_TASKS:_
A – Restate the Medicare fraud press release from "April 22, 2009" and going on through "of money laundering.", putting "panel" wherever "jury" appears.
B – In the Medicare fraud press release, how long did the jury deliberate before returning its verdicts?
C – Proceed with the Medicare fraud press release, writing on from its last sentence.

_DOCUMENT EXCERPT:_
* * * * *
April 22, 2009
HOUSTON BUSINESS OWNERS CONVICTED OF DEFRAUDING MEDICARE & MEDICAID OF $36 MILLION
(HOUSTON) – A Houston jury has convicted three Houston area residents of multiple counts of defrauding Medicare in a false billing scheme, announced acting United States Attorney Tim Johnson. After three hours of deliberation the jury returned its verdicts convicting Rhonda Fleming, 43, Bose Ebhamen, 45, and King Arthur, 54, of health care fraud for their roles in a far-reaching scheme to defraud Medicare of more than $36 million. Fleming, Ebhamen and Arthur were also convicted of conspiracy to defraud Medicare and wire fraud, and Fleming and Ebhamen were convicted of several counts of money laundering.
* * * * *
_RECORDS:_
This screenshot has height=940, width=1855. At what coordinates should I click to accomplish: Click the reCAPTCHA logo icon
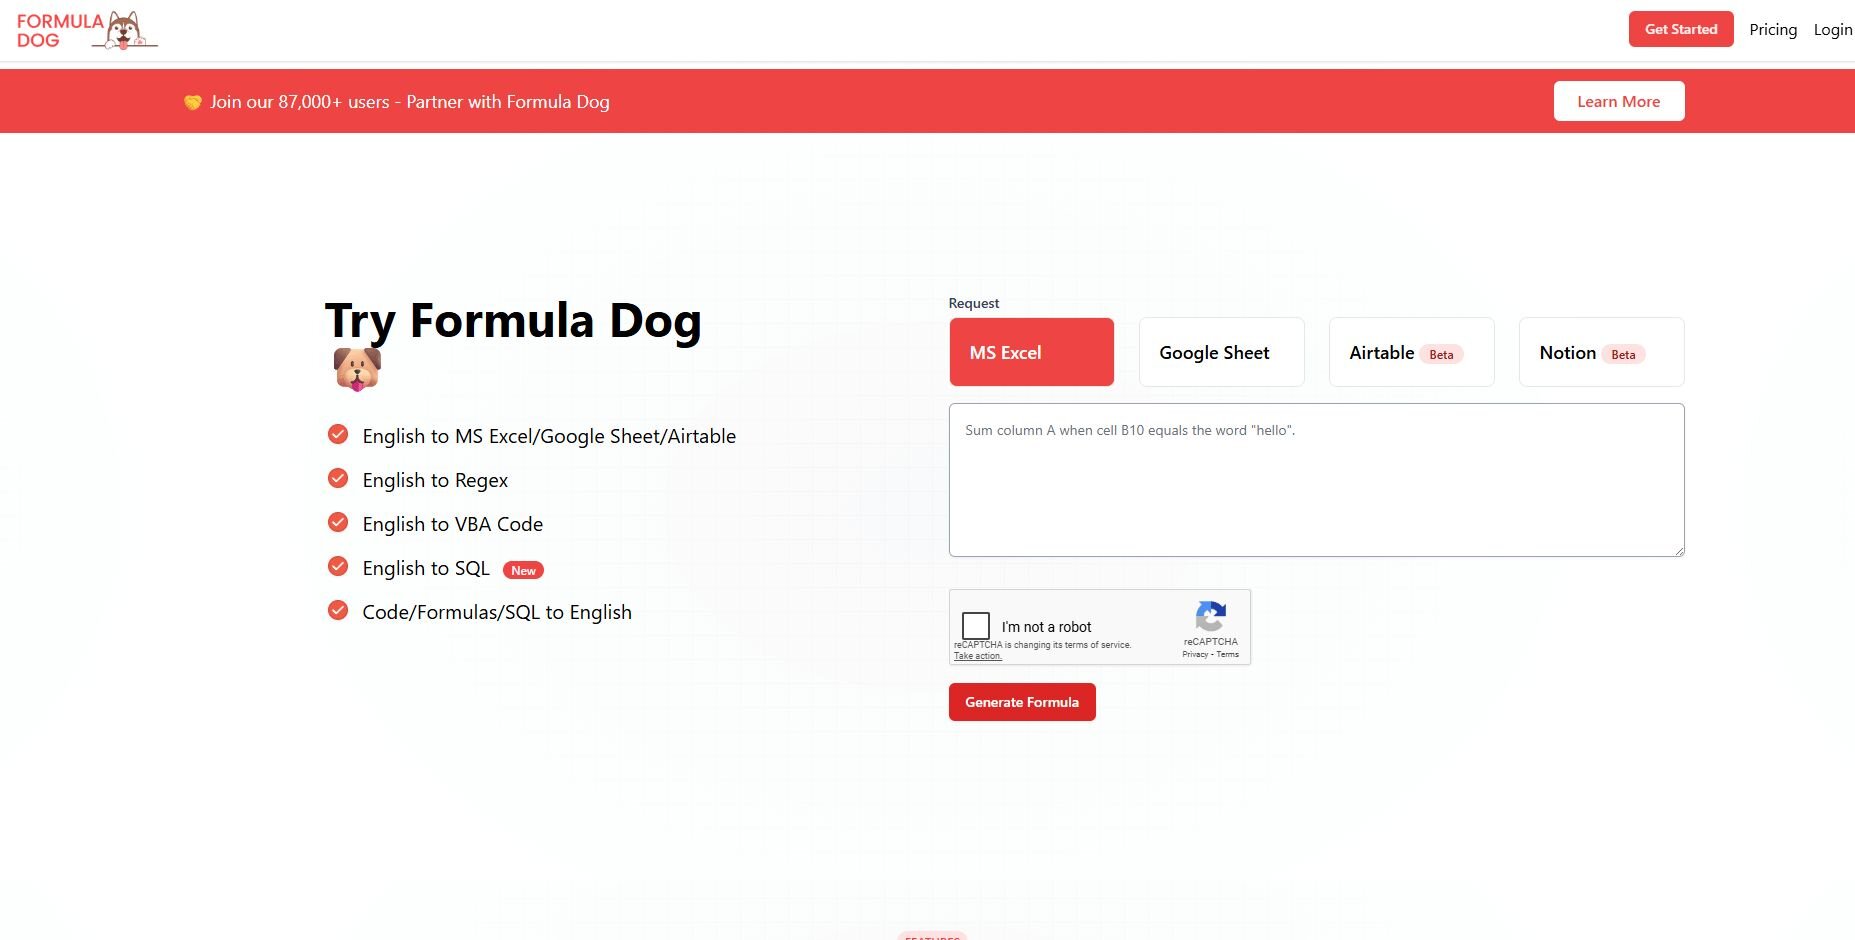pyautogui.click(x=1210, y=616)
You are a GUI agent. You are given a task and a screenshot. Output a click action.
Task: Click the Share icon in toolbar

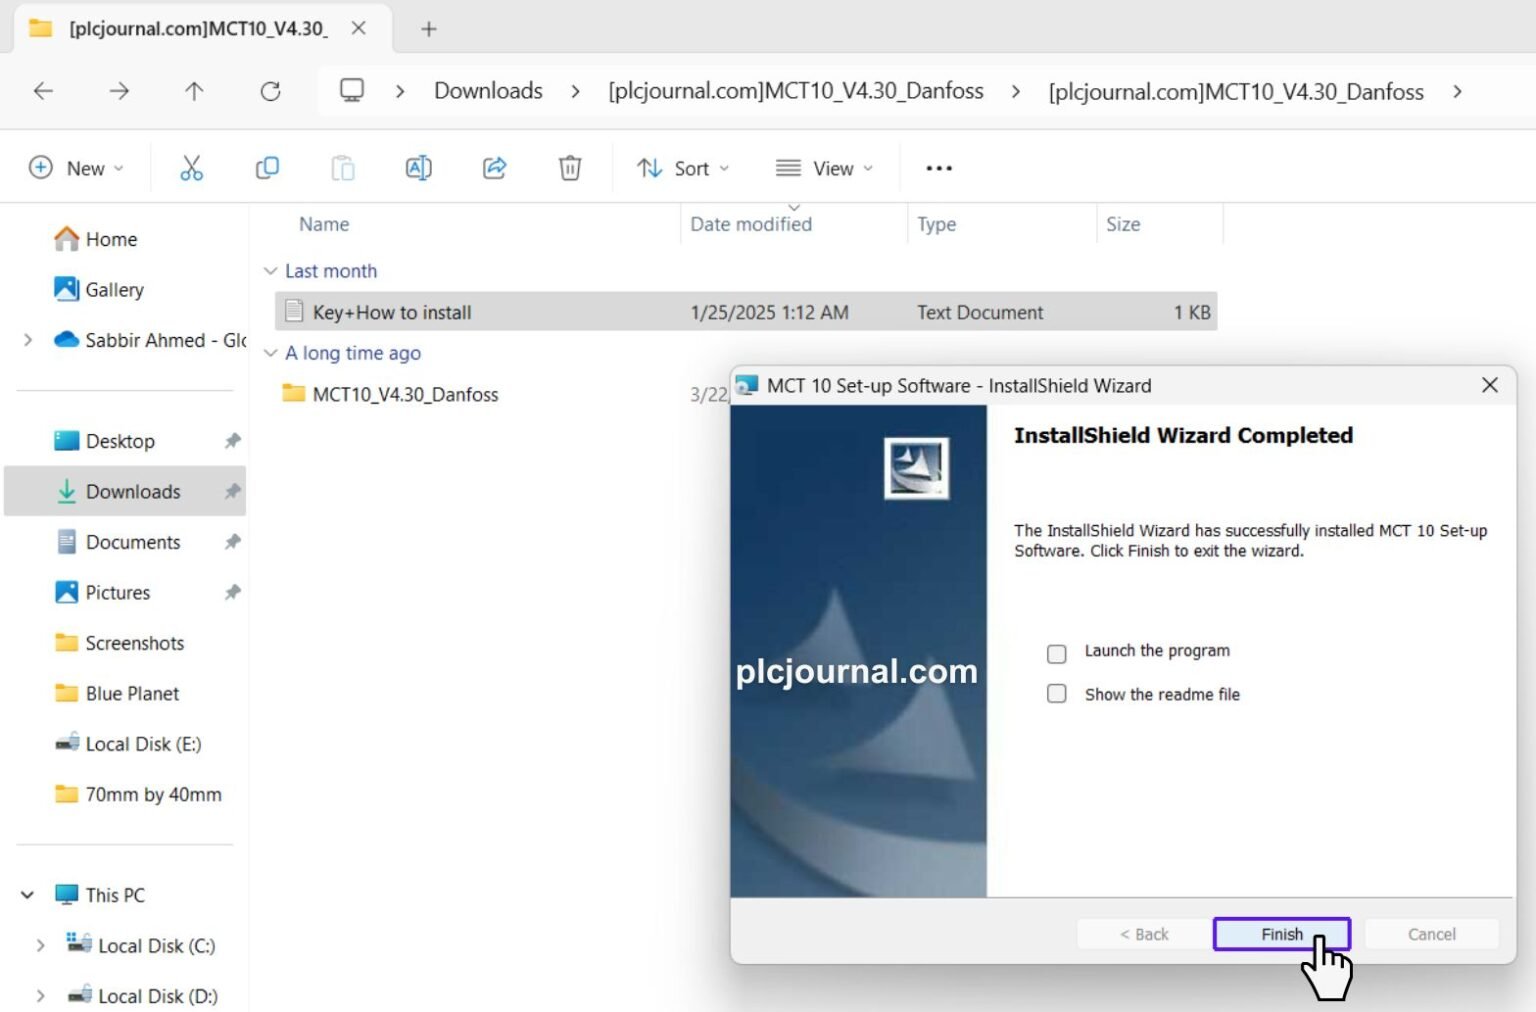click(494, 168)
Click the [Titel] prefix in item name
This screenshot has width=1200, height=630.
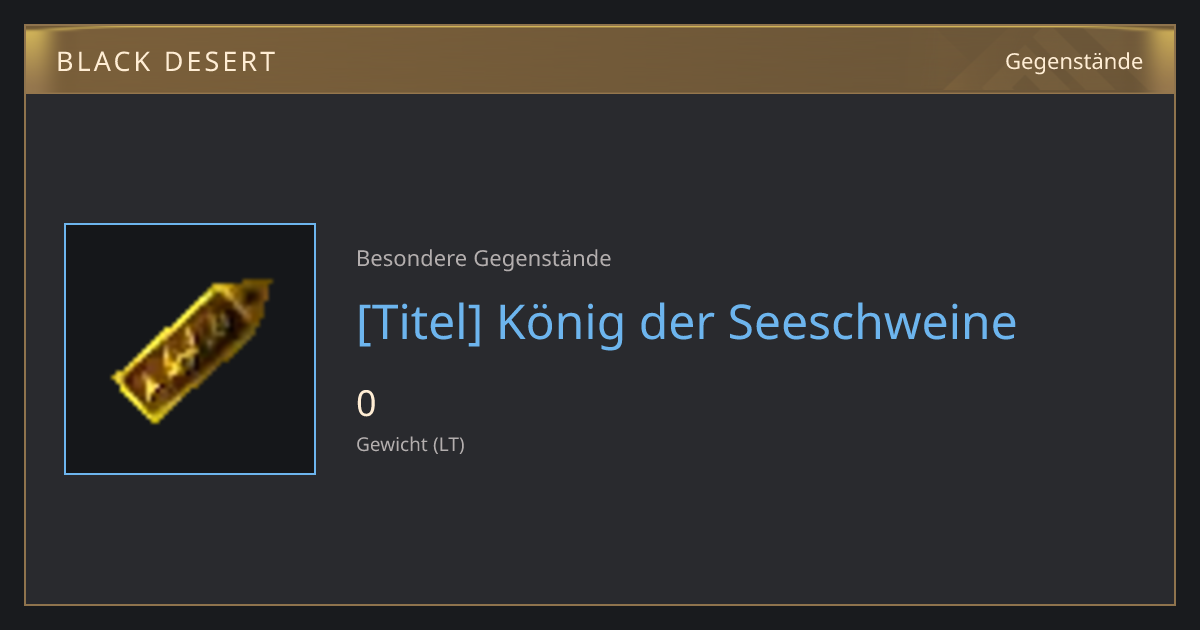click(419, 323)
* * * * *
_ANSWERS FOR THE EXERCISE:_
A –
April 22, 2009
HOUSTON BUSINESS OWNERS CONVICTED OF DEFRAUDING MEDICARE & MEDICAID OF $36 MILLION
(HOUSTON) – A Houston panel has convicted three Houston area residents of multiple counts of defrauding Medicare in a false billing scheme, announced acting United States Attorney Tim Johnson. After three hours of deliberation the panel returned its verdicts convicting Rhonda Fleming, 43, Bose Ebhamen, 45, and King Arthur, 54, of health care fraud for their roles in a far-reaching scheme to defraud Medicare of more than $36 million. Fleming, Ebhamen and Arthur were also convicted of conspiracy to defraud Medicare and wire fraud, and Fleming and Ebhamen were convicted of several counts of money laundering.

B – Three hours.

C –
Evidence presented during the four-week trial proved that Fleming was the owner of three Durable Medical Equipment (DME) companies, Hi-Tech Medical Supply & Delivery (Hi-Tech), E&R Medical Supply (E&R) and Medical Equipment and Supply Center (MESC), and a Medicare billing company, Advanced Medical Billing Specialists, Inc. Arthur was the co-owner of Hi-Tech. Ebhamen was the owner of First Advantage Nursing, another DME company. Three other co-defendants involved in the scheme, Khira Guillory, 28, Bill Perkins, 49, and James Chaney, 46, pleaded guilty previously and testified during the trial regarding the multi-million dollar scheme.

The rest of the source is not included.